Comprehensive – And the Show Went On: Cultural Life in Nazi-occupied Paris

There are 3 recent excellent books on life in occupied Paris-

1. And the Show Went On: Cultural Life in Nazi-Occupied Paris (Vintage) by Alan Riding (Oct 4, 2011)

2. The Shameful Peace: How French Artists and Intellectuals Survived the Nazi Occupation Frederic Spotts (March 30, 2010)

3. Americans in Paris: Life and Death under Nazi Occupation 1940-44 by Charles Glass (4 Feb 2010)

Riding’s book covers a wider ground compared to the two other books.

He starts with the entry of the Nazis into Paris on 14 June 1940. He surveyed how life was like for the writers, artists and cultural elite in occupied Paris.
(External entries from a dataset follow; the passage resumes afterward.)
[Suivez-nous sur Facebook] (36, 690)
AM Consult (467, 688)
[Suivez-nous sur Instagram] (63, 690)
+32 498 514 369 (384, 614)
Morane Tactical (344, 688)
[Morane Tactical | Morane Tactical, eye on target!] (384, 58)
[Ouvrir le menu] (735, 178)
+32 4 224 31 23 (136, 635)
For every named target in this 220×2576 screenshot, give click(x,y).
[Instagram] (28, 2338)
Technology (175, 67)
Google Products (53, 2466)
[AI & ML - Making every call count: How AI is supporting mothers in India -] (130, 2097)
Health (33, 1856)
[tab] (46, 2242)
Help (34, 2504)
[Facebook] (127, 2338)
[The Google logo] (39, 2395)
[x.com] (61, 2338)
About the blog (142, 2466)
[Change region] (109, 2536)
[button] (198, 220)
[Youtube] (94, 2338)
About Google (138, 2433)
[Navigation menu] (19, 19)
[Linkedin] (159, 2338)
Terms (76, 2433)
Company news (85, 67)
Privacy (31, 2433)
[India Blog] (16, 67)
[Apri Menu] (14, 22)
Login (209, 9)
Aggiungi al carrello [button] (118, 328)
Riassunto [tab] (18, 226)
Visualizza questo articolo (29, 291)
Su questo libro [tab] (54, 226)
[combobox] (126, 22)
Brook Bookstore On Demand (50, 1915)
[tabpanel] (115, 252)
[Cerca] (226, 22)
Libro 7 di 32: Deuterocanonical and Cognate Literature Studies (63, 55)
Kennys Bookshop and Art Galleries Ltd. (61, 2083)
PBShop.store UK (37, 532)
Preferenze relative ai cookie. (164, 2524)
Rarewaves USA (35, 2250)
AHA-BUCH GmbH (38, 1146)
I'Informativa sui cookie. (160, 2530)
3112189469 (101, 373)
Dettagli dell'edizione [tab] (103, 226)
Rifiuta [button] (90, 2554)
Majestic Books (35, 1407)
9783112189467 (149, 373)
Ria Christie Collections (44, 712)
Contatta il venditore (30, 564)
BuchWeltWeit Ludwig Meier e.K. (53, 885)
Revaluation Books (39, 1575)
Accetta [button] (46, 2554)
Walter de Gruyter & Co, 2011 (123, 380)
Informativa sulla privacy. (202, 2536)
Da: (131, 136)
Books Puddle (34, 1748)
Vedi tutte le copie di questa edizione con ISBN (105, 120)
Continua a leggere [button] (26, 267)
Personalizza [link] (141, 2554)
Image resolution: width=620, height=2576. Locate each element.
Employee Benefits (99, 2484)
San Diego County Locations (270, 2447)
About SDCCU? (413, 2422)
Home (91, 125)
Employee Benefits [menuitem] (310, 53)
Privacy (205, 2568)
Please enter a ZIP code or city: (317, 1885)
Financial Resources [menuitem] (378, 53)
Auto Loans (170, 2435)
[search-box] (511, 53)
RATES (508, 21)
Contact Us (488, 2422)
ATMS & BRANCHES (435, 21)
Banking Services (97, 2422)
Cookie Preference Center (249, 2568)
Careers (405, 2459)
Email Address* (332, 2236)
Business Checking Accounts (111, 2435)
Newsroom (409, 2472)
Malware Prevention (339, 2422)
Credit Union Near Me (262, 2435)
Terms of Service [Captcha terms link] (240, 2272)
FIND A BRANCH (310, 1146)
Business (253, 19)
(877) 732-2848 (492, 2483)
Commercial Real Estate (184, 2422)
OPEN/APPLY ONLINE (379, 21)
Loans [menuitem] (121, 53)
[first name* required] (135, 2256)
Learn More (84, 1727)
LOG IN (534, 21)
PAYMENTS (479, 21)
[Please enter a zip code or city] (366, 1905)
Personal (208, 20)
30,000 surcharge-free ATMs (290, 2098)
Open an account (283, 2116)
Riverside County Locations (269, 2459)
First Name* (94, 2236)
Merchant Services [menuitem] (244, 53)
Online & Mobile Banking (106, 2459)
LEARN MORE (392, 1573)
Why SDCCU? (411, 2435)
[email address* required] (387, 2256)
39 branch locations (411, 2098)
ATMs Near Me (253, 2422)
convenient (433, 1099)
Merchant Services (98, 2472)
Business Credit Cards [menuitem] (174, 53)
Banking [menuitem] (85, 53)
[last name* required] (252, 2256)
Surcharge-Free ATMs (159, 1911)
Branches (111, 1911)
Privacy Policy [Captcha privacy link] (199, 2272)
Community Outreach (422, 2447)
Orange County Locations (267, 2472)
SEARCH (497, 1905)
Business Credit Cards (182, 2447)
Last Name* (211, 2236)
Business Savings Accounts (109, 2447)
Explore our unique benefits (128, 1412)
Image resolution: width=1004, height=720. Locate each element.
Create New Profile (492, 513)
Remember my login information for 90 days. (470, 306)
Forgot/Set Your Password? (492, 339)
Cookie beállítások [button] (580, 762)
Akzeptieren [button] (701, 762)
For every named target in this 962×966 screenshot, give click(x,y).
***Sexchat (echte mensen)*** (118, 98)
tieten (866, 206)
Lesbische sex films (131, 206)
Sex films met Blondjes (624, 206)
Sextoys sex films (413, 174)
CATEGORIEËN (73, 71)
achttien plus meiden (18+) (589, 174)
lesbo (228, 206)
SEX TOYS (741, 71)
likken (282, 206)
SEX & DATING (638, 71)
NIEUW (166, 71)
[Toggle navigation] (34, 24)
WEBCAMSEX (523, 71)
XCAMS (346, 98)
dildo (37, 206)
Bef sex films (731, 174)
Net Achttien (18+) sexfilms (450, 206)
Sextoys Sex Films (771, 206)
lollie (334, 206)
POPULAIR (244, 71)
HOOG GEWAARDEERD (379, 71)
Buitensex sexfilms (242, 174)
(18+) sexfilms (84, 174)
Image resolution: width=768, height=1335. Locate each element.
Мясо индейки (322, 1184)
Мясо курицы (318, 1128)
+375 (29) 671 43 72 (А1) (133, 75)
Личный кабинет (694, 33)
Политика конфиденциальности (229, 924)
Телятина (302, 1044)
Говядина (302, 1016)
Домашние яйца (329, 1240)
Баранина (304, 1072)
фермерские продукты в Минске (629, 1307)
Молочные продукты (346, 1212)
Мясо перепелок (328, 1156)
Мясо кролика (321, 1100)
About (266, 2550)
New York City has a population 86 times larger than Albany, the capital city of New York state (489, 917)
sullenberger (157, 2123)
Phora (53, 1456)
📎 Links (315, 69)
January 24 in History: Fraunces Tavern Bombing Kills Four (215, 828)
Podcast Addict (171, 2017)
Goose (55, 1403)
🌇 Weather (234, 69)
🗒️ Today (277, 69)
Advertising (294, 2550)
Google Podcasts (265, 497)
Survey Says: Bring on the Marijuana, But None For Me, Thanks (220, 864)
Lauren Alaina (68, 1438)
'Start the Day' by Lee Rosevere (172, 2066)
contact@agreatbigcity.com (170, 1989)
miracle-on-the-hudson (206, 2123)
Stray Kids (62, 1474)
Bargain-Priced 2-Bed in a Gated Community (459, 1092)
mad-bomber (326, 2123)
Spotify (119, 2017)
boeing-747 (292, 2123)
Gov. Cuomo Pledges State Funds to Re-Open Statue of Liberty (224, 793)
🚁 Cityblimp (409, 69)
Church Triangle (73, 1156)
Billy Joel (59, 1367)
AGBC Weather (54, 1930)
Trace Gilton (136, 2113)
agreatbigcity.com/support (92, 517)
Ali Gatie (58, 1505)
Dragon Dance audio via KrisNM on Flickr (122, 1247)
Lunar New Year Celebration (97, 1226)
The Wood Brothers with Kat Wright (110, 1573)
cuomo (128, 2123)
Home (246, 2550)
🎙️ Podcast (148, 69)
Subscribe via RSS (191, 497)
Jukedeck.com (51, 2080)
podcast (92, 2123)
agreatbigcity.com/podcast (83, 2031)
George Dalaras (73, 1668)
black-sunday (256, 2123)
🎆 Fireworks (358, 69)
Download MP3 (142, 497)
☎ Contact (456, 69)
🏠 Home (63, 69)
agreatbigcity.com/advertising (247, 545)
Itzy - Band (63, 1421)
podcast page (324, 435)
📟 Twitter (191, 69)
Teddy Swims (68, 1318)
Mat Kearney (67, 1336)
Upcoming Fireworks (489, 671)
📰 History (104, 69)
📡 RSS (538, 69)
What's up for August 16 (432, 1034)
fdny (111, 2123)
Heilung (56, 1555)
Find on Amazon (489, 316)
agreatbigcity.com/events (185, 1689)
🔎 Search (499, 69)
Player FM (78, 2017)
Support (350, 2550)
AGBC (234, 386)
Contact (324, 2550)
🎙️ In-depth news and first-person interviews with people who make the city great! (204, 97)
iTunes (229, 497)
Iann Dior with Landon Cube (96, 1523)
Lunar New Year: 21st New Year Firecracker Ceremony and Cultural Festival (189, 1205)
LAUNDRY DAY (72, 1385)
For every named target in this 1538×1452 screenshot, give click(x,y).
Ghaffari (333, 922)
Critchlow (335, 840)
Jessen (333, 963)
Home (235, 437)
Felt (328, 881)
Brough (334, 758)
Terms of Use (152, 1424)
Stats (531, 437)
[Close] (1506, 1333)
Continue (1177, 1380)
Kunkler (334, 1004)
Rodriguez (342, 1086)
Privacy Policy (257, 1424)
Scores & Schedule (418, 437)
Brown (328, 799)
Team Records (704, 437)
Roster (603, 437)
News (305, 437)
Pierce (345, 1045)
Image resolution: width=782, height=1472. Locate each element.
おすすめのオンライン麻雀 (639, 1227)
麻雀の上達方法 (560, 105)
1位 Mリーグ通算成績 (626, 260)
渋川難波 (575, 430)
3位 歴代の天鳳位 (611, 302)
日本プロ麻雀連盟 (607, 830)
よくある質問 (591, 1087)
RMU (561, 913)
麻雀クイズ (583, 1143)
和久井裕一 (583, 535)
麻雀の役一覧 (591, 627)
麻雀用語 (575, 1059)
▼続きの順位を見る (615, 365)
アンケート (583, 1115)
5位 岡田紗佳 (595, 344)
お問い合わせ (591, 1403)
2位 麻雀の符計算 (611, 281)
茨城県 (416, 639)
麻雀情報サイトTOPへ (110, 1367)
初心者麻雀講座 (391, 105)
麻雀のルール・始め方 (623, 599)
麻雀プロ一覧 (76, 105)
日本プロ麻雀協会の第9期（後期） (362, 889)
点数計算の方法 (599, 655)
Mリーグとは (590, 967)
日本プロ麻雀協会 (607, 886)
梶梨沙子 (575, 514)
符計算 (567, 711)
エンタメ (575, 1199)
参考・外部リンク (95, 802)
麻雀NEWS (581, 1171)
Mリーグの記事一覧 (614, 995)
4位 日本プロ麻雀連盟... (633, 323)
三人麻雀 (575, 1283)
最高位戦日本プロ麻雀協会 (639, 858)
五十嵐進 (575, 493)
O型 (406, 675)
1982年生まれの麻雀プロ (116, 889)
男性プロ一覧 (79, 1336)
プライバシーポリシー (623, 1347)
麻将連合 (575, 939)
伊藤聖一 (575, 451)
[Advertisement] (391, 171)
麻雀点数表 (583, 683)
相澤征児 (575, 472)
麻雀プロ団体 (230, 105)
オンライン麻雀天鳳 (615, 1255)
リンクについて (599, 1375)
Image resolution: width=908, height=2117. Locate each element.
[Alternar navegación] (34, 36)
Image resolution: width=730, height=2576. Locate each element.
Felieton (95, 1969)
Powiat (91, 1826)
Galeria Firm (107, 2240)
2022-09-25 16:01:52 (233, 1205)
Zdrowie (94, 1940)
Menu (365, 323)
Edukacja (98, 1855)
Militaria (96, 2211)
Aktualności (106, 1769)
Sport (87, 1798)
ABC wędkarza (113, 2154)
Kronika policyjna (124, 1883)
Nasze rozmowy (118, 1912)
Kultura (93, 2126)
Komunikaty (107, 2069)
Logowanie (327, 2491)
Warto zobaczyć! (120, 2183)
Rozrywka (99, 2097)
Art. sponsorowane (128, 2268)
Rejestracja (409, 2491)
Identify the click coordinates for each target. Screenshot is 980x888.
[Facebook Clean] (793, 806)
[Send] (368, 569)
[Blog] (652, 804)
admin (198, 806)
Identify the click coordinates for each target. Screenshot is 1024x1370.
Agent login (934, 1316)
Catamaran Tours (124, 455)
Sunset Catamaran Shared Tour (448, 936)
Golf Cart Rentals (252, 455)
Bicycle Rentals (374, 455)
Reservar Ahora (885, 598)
One will find interesting nuggets like the American Varian Fry who was sent by the Emergency Rescue Committee based in New York to help writers and artists flee to the United States in Aug 1940.

Despite opposition even from his own American embassy and the State Department, Fry and his team managed to bring out around 2000 refugees. Sadly, according to this book, it was only in 1967, just months before Fry’s death, that one of those he saved Dina Vierny persuaded France’s Culture Minister to name Fry as a chevalier of the Legion d’Honneur. (P 89 Vintage 2001 ed).

Equally sadly, Riding sets out how the Jewish novelist Irene Nemirovsky who was planning a five-part epic called Suite Francaise, inspired by War and Peace, could only finish the first two volumes before she was taken by French gendarmes and sent to the Nazi camp in Auschwitz where she died. The unfinished manuscript of Suite Francaise was kept by her 2 children who were hidden by the locals and only published 62 years later. (P 137). I highly recommend this book for anyone interested in how the cultural elites coped with living and working in Occupied Paris. This is no easy story. It is not so clear-cut as either working for or against the Nazis. Riding has pointed out the many complexities and shades of ambiguities of resistance and collaboration in Occupied France as well as Vichy France.